# 4clojure Double Down question

This pertains to question #15 on 4clojure “Double Down.” Original problem link here: https://www.4clojure.com/problem/15

## My goal

My goal is to evaluate: “Do all the statements evaluate to true?” If yes, return true, else return false. In short, I want to write a single expression that will run all the test cases at once.

Ps. I have written this question post backwards on purpose because I think question 3 is the best question, but for those who want to see my thought process in more detail, they can work their way to 3 from 1 or 2. Sorry and thank you

## 3. Last question update:

Is it possible to tweak “example B” so that it works as desired? If so, how?

## 2. Updated question:

For what cases is `every? true?` appropriate, and what cases is `every-pred true?` appropriate?
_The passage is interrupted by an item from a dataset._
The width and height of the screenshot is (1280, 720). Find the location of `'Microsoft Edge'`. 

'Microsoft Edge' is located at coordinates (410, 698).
I have a hunch that, semantically speaking, `every?` takes one predicate to evaluate over a collection of values (ie. non-predicates), whereas, `every-pred true?` takes many predicates and simply asks. I think my brain has been scrambled…

## 1. Initial question:

Why does this work as expected…

``````;; example A
(and (= (#(* % 2) 2) 4)
(= (#(* % 2) 3) 6)
(= (#(* % 2) 11) 22)
(= (#(* % 2) 7) 14))
;; => true
``````

… whereas the following simply returns an error:

``````;; example B
(every? true?
((= (#(* % 2) 2) 4)
(= (#(* % 2) 3) 6)
(= (#(* % 2) 11) 22)
(= (#(* % 2) 7) 14)))
;; => class java.lang.Boolean cannot be cast to class clojure.lang.IFn
``````

… Upon some further reflection and research, I found this:

``````;; example C
((every-pred true?)
(= (#(* % 2) 2) 4)
(= (#(* % 2) 3) 6)
(= (#(* % 2) 11) 22)
(= (#(* % 2) 7) 14))
;; => true
``````

… which appears to work as desired

In short, I’d like to understand why “example B” gives an error, and if there was a better (clearer or simpler) way to solve for my personal challenge than examples A and C.

It looks like you got tripped up by evaluation semantics and order.
In case 2, read the error message:

``````;; => class java.lang.Boolean cannot be cast to class clojure.lang.IFn
``````

The compiler thinks you’re trying to use a boolean as a function. Are you?
Let’s evaluate the expression step by step as Clojure would:

``````(every?
true?
((= (#(* % 2) 2) 4)
(= (#(* % 2) 3) 6)
(= (#(* % 2) 11) 22)
(= (#(* % 2) 7) 14)))
;;;
(every?
true?
((= (f 2) 4)
(= (f 3) 6)
(= (f 11) 22)
(= (f 7) 14)))
;;;
(every?
true?
((= 4 4)
(= 6 6)
(= 22 22)
(= 14 14)))
;;;
(every?
true?
(true true true true))
``````

This is where you get a run time exception, you have a boolean in a call position and the emitted code is trying to call it as a function. No good.
Literal lists = evaluation.
The solution is to use literal vectors:

``````(every?
true?
[(= (#(* % 2) 2) 4)
(= (#(* % 2) 3) 6)
(= (#(* % 2) 11) 22)
(= (#(* % 2) 7) 14)])
``````

This does what you expect.
It is best to use `and` here because it does not evaluate its arguments eagerly (it’s a macro, not a function).
`every-pred` works almost by accident, it returns a function which you then call on a bunch of values which are true. The function is true if all the combinations of the provided predicates and values are true. The only predicate is `true?` and all the values are `true`, so it works.
There are a few other solutions you can find if you use a vector.